╭─ Text
Stenotrophomonas maltophilia D457R contains a cluster of genes from gram-positive bacteria involved in antibiotic and heavy metal resistance

Abstract

A cluster of genes involved in antibiotic and heavy metal resistance has been characterized from a clinical isolate of the gram-negative bacterium Stenotrophomonas maltophilia. These genes include a macrolide phosphotransferase (mphBM) and a cadmium efflux determinant (cadA), together with the gene cadC coding for its transcriptional regulator. The cadC cadA region is flanked by a truncated IS257 sequence and a region coding for a bin3 invertase. Despite their presence in a gram-negative bacterium, these genetic elements share a common gram-positive origin. The possible origin of these determinants as a remnant composite transposon as well as the role of gene transfer between gram-positive and gram-negative bacteria for the acquisition of antibiotic resistance determinants in chronic, mixed infections is discussed.

FIG. 1

Analysis of the presence of mphBM in the genome of S. maltophilia D457R. The presence of this gene in the genome of S. maltophilia was analyzed by two different methods. (a) Results of PCR amplification with primers specific for mphBM. M, molecular size markers. Top, 200 bp; bottom, 100 bp; +, positive control, with amplification using the plasmid pERY1 as the template; lanes 1 and 2, amplification with two different genomic DNA preparations from S. maltophilia D457 as templates. A band with the predicted molecular size (144 bp) was amplified from both DNAs. −, negative control. (b) Results of the hybridization of EcoRI-digested genomic DNAs from S. maltophilia D457 (lane 1) and D457R (lane 2) with an internal probe specific for the detection of mphBM. In both cases, a hybridization signal corresponding to a 4.2-kbp DNA fragment was detected. M, molecular size markers. Bars, from the top: 23, 9.4, 6.5, 4.4, 2.3, and 2.0 kbp.

FIG. 2

Organization of the ERY1 region from S. maltophilia D457. The genetic structure of this region, as well as its relationship with some other previously analyzed sequences, is shown. The structure of ERY1 is shown in the middle of the figure. White arrows indicate the localization and orientation of the ORFs of the region. All of them present homologies of >90% with the previously characterized sequences shown in the figure. Black arrows indicate the localization and orientation of regions with homologies of >90% with sequences deposited at DNA data banks but which do not contain any ORFs. Gray arrows indicate the position and orientation of regions with homologies with sequences deposited at DNA data banks of <90%.
╰─
* [Problem set]:
1 - From the Stenotrophomonas text, list every molecular size marker value given for panel (b) of Fig. 1, with its unit.
2 - Reproduce word for word the part of the Stenotrophomonas text that opens with the words containing "A cluster of genes involved" and closes with "infections is discussed.".
╭─ Supplied data
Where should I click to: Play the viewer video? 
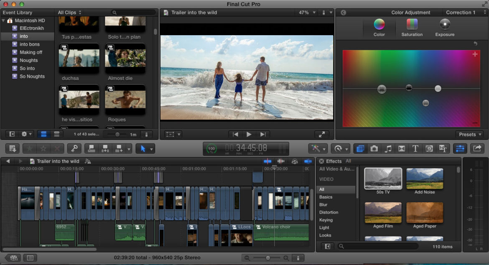point(249,134)
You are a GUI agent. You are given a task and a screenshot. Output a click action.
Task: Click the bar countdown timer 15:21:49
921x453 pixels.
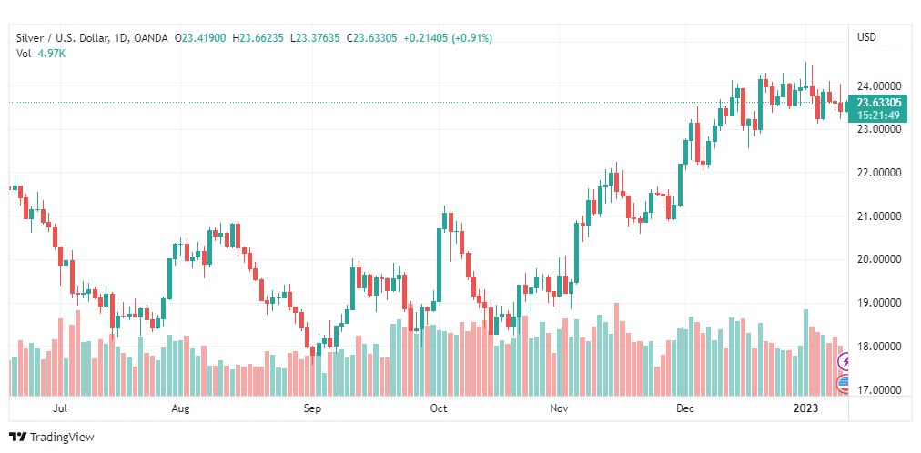(x=879, y=115)
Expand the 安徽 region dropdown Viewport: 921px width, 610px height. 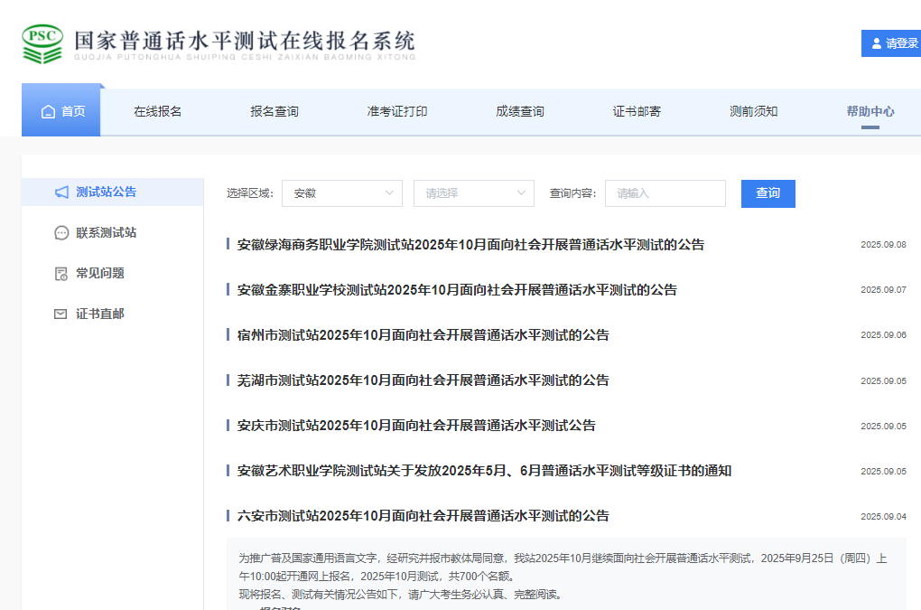pos(341,193)
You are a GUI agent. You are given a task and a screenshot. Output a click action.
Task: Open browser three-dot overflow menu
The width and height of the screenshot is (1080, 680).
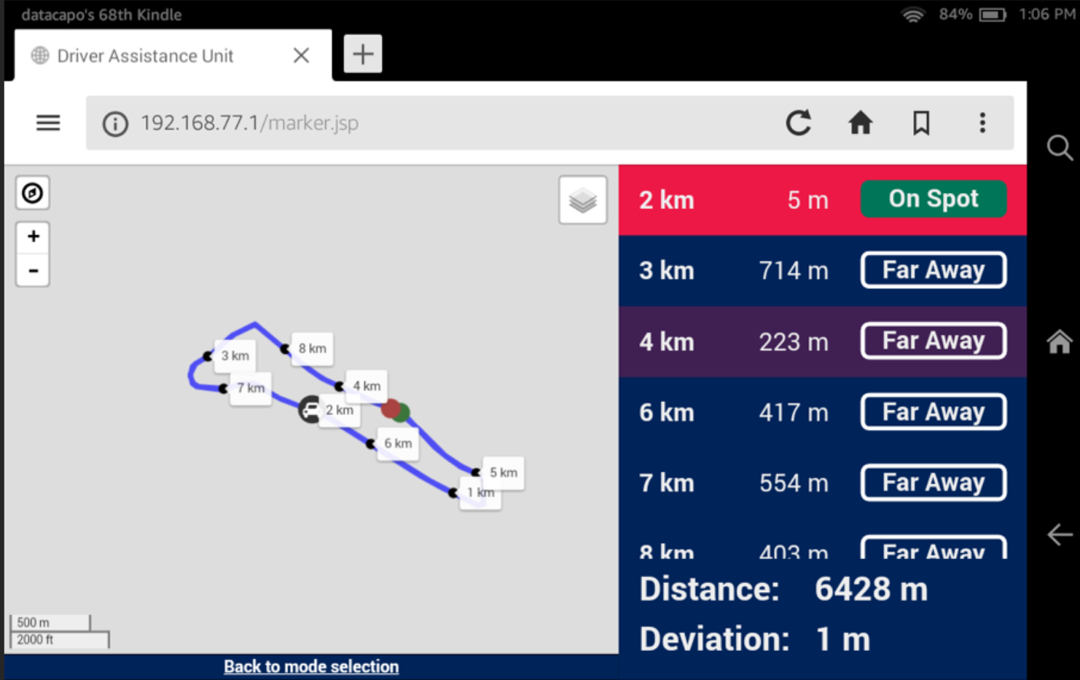tap(982, 123)
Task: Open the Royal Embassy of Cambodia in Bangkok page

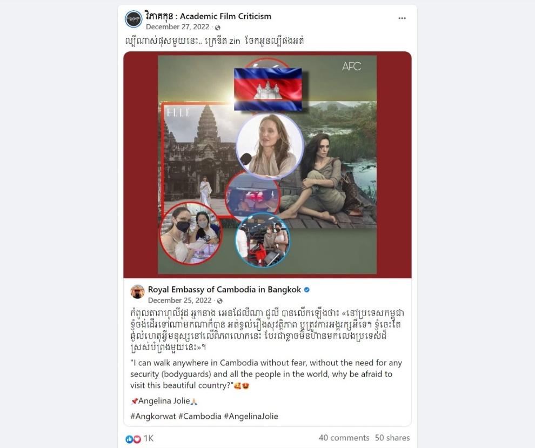Action: point(224,290)
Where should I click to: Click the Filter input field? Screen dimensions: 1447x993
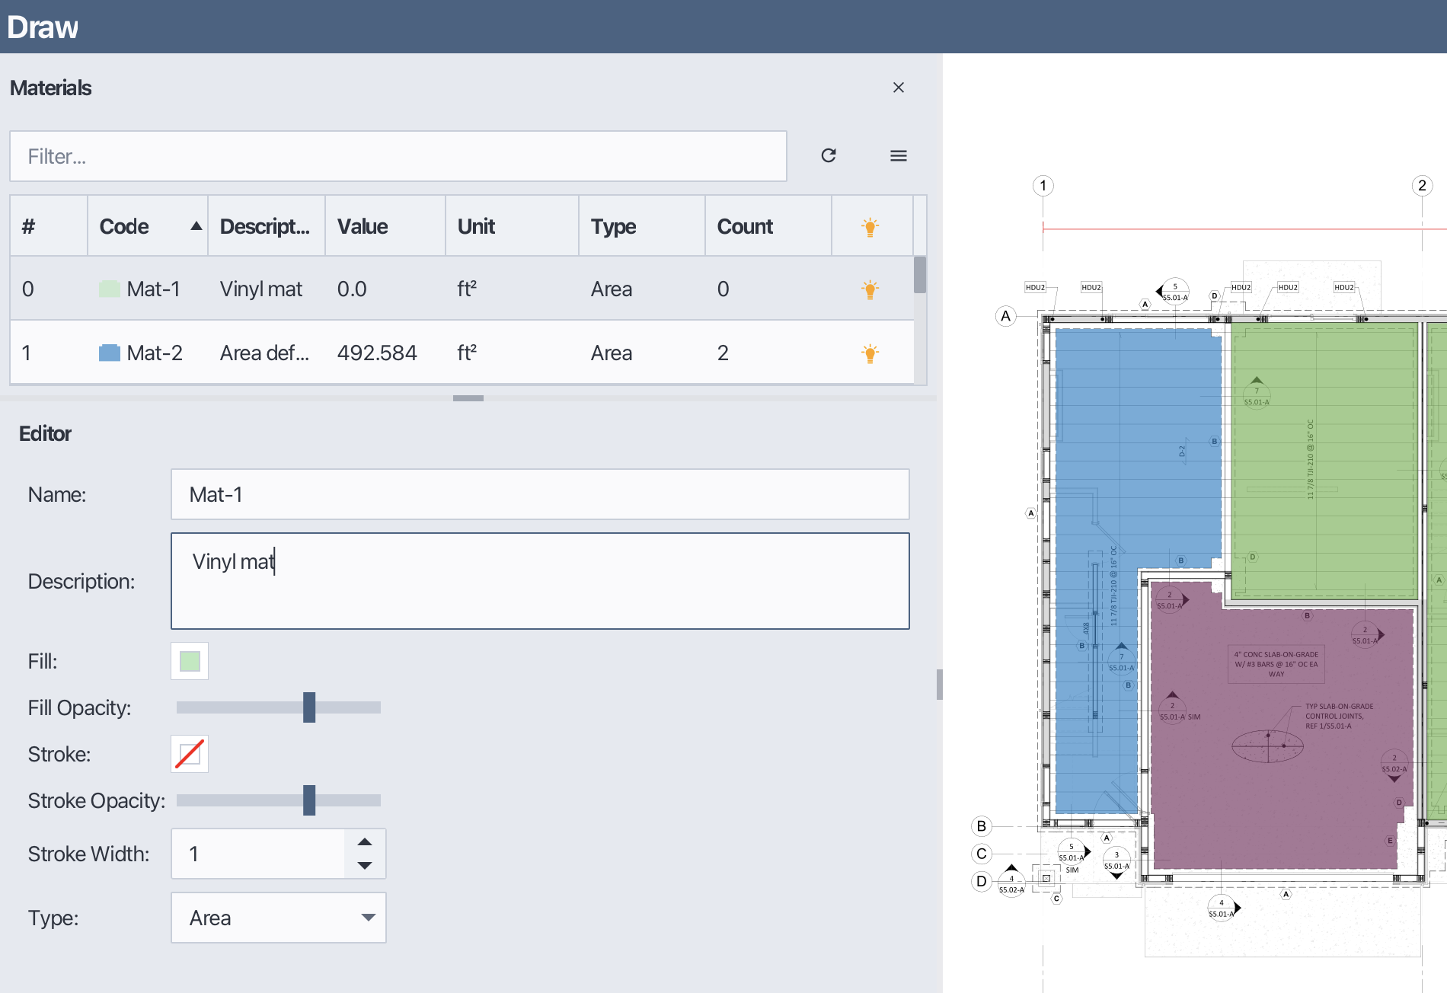(x=398, y=156)
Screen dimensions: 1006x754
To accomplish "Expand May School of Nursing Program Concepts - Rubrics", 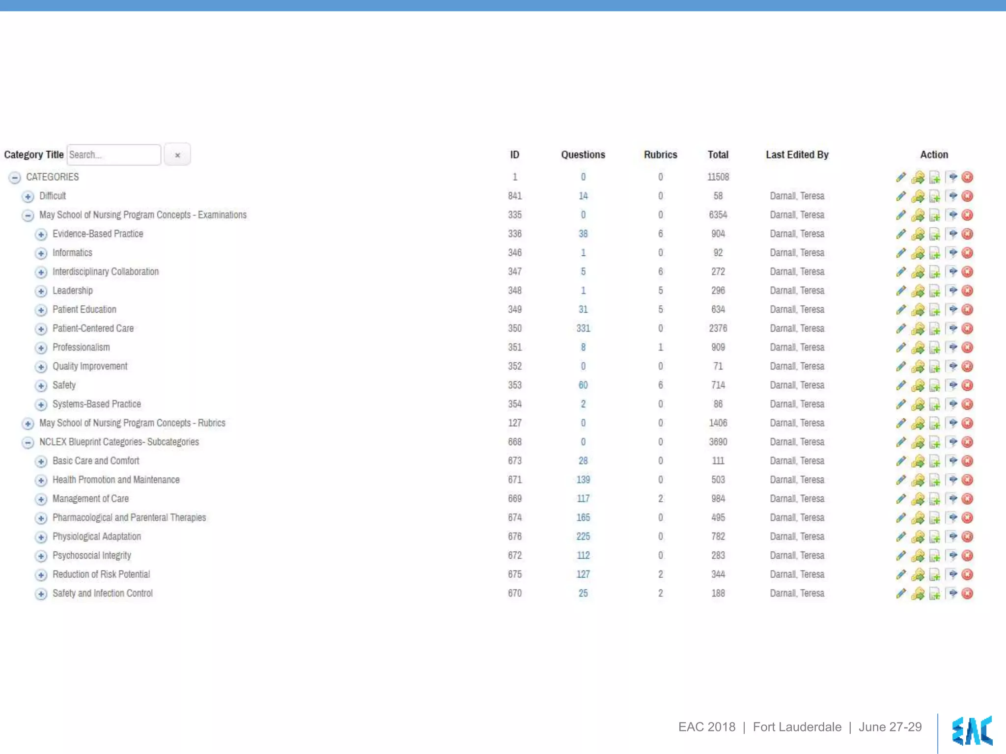I will (28, 424).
╰─
* [Numbered responses]:
1 - 23 kbp, 9.4 kbp, 6.5 kbp, 4.4 kbp, 2.3 kbp, 2.0 kbp

2 -
A cluster of genes involved in antibiotic and heavy metal resistance has been characterized from a clinical isolate of the gram-negative bacterium Stenotrophomonas maltophilia. These genes include a macrolide phosphotransferase (mphBM) and a cadmium efflux determinant (cadA), together with the gene cadC coding for its transcriptional regulator. The cadC cadA region is flanked by a truncated IS257 sequence and a region coding for a bin3 invertase. Despite their presence in a gram-negative bacterium, these genetic elements share a common gram-positive origin. The possible origin of these determinants as a remnant composite transposon as well as the role of gene transfer between gram-positive and gram-negative bacteria for the acquisition of antibiotic resistance determinants in chronic, mixed infections is discussed.